It opens with a body. A woman in a glittering gown plunges from the top of Hera Palace, Seoul’s most exclusive luxury high-rise, and lands in the marble lobby where the building’s residents like to pretend nothing ugly can reach them. Within minutes the survivors are less interested in who died than in protecting their addresses, their reputations, and above all the test scores that will get their children into the right arts school. That cold-blooded reordering of priorities is the engine of The Penthouse: War in Life (펜트하우스), and from that first fall it never once lets up.
The premise
Hera Palace is a vertical kingdom where a penthouse on the hundredth floor is the only address that matters, and the people who live below it will do nearly anything to climb. The series builds its war around three women: Shim Su-ryeon, a poised heiress carrying a private tragedy; Cheon Seo-jin, a celebrated soprano who runs the Cheong-ah Arts School and weaponizes it against anyone in her way; and Oh Yoon-hee, an outsider clawing toward a life she was told she could never have. A mysterious death sets off a chain of secrets, frame-ups, and revenge that compounds across three seasons.

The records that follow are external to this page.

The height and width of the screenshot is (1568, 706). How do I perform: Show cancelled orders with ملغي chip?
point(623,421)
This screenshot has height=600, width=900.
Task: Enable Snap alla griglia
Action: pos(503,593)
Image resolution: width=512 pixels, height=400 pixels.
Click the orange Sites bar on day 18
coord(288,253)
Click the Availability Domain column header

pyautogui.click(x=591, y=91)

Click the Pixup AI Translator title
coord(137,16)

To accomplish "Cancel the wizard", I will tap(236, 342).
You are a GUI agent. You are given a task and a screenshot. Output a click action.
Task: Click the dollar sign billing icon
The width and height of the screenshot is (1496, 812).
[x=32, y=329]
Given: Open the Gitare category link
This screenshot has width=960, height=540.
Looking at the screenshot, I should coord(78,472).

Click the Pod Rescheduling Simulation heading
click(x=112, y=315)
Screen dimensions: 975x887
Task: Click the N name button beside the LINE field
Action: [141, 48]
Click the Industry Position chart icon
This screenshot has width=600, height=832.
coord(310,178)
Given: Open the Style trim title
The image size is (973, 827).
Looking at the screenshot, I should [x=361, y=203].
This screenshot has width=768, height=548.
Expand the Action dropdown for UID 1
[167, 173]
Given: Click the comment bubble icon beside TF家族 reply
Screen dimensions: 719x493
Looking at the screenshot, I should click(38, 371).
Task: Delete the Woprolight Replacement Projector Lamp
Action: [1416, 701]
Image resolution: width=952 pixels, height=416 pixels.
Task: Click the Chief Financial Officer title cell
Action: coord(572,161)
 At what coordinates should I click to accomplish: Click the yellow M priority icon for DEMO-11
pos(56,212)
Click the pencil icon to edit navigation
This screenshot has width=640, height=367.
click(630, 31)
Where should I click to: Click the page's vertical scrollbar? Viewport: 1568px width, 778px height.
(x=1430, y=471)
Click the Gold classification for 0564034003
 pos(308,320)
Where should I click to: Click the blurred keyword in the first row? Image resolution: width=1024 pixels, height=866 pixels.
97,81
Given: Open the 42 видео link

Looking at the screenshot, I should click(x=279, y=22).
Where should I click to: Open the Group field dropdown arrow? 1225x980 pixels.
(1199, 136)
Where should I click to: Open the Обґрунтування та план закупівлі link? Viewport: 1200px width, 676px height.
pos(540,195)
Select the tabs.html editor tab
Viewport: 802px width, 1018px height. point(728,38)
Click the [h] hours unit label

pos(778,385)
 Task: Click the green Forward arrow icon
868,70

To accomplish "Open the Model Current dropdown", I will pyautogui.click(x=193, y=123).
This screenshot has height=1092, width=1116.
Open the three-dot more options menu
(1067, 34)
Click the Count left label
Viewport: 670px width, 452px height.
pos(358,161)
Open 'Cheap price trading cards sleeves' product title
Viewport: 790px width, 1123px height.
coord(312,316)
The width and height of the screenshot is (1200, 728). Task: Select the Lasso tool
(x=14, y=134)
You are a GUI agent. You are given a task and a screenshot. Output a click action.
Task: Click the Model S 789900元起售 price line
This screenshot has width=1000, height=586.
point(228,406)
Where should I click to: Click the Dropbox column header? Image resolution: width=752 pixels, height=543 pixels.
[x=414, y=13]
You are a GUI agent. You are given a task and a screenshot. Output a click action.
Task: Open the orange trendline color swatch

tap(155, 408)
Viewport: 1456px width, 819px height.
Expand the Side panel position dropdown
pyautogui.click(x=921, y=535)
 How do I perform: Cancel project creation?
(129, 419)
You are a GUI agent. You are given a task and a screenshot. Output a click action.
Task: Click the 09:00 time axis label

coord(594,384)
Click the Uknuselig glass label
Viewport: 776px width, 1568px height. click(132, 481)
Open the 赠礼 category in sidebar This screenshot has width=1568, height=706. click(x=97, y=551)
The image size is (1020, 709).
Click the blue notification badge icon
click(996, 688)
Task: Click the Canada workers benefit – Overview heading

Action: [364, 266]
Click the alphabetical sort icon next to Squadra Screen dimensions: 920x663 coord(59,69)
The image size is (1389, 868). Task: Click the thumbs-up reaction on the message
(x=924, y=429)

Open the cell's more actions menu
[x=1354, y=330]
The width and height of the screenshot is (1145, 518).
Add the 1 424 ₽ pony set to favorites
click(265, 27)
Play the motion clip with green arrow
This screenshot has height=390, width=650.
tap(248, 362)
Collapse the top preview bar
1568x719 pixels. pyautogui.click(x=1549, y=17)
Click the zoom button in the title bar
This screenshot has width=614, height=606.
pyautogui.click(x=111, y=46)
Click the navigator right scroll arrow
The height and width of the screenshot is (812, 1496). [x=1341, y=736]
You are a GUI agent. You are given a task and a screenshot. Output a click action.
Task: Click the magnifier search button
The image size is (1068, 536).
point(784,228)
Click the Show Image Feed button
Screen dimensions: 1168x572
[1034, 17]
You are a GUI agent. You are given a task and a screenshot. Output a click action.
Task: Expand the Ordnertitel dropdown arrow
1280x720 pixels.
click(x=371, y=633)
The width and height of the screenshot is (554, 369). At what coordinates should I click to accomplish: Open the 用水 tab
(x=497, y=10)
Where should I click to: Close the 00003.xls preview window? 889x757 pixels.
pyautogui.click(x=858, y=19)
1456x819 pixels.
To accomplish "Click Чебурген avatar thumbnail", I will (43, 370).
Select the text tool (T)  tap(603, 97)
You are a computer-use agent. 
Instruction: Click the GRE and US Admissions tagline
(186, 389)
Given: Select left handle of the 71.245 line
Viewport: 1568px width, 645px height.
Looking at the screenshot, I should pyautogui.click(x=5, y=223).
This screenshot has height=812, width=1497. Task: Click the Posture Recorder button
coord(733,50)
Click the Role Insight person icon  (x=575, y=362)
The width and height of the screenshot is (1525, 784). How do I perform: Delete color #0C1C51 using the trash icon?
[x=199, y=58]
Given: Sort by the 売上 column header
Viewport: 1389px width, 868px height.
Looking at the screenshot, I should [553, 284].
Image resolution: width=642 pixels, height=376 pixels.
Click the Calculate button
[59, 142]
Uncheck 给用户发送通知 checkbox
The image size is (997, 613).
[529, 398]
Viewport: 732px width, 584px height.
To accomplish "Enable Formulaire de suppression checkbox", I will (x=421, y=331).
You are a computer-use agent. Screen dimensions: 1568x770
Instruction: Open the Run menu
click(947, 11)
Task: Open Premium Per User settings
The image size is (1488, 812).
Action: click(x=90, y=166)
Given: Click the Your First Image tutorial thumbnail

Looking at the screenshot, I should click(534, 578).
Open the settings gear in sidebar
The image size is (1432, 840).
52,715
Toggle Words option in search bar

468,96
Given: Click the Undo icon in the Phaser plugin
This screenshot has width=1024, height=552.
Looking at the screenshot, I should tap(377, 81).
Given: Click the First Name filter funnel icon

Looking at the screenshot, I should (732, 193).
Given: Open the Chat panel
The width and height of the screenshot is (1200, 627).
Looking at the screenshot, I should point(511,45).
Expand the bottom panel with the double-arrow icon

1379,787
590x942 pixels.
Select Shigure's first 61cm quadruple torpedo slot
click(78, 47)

This is makjang in its purest, most deliberate form — melodrama dialed past plausibility on purpose, a revenge thriller stacked with mystery, where every episode ends on a cliff and the next one shoves you off it. The show knows exactly how absurd it is and treats that absurdity as a feature, not an apology: parentage swaps, faked deaths, courtroom ambushes, and music-room betrayals arrive at a pace that would exhaust most series in a single season and here just keeps accelerating. The tone is operatic, the plotting merciless, and the pleasure is in how shamelessly it commits.
Where to watch
The Penthouse streams on Netflix in most regions, with availability also turning up on Viki, Prime Video, and KOCOWA depending on where you are. It originally aired on SBS TV in South Korea, produced by Studio S and Chorokbaem Media, running from 2020 into 2021. The story is told in three completed seasons totaling 48 episodes — Season 1 runs 21 episodes, Season 2 runs 13, and Season 3 runs 14. The full run is finished, so you can binge it end to end without waiting on anything, which is the right way to take it: the cliffhangers are engineered for the next-episode button, and watching one a week would be an act of self-punishment.
The cast
Lee Ji-ah plays Shim Su-ryeon, the heiress whose calm surface hides the show’s deepest grief and its sharpest plans for vengeance. Kim So-yeon is Cheon Seo-jin, the venomous soprano and arts-school director who became the defining villain of modern Korean television; her performance won the 2021 Baeksang Best Actress award and the SBS Drama Awards Daesang. Eugene plays Oh Yoon-hee, the desperate outsider whose ambition curdles into something darker. Uhm Ki-joon is Joo Dan-tae, the silken con man at the center of the building’s money and lies, and Yoon Jong-hoon plays the compromised Ha Yoon-cheol. Park Eun-seok takes a dual role as Logan Lee and Gu Ho-dong, the wild card who keeps the revenge plot detonating. The ensemble is the engine here, and the show works precisely because every actor plays at the same heightened pitch without ever winking at the camera.

Filming locations
The one thing you cannot do is visit Hera Palace. There is no real tower with that lobby, that chandelier, or that hundredth-floor penthouse — the building exists as a combination of constructed sets and CGI, assembled to look more opulent and more impossible than anything actually standing in Seoul. It is worth being honest about that, because the architecture is so insistent it feels like a place you could book a tour of. You cannot. The grandeur is a fiction, deliberately exaggerated past the limits of real Korean luxury so that the building itself becomes a character, which is rather the point.
Worth your time?
Watch it if you want the definitive modern makjang — relentless twists, escalating betrayals, and characters who are gleefully, operatically awful, all anchored by a cast that commits to every absurd turn without a wink. It is the ideal entry point to the genre and a masterclass in K-drama villainy, and it became a genuine ratings phenomenon in Korea, big enough to spawn two sequel seasons. Skip it if you want restraint, realism, or a tidy, morally balanced ending; this show runs on excess, and it expects you to keep up rather than slow down for you. If a soprano plotting murder between voice lessons sounds exhausting rather than delicious, this is not your building. But if you have ever wanted to understand why makjang is a genre Koreans defend with real affection, start here — for everyone else, the elevator is already waiting.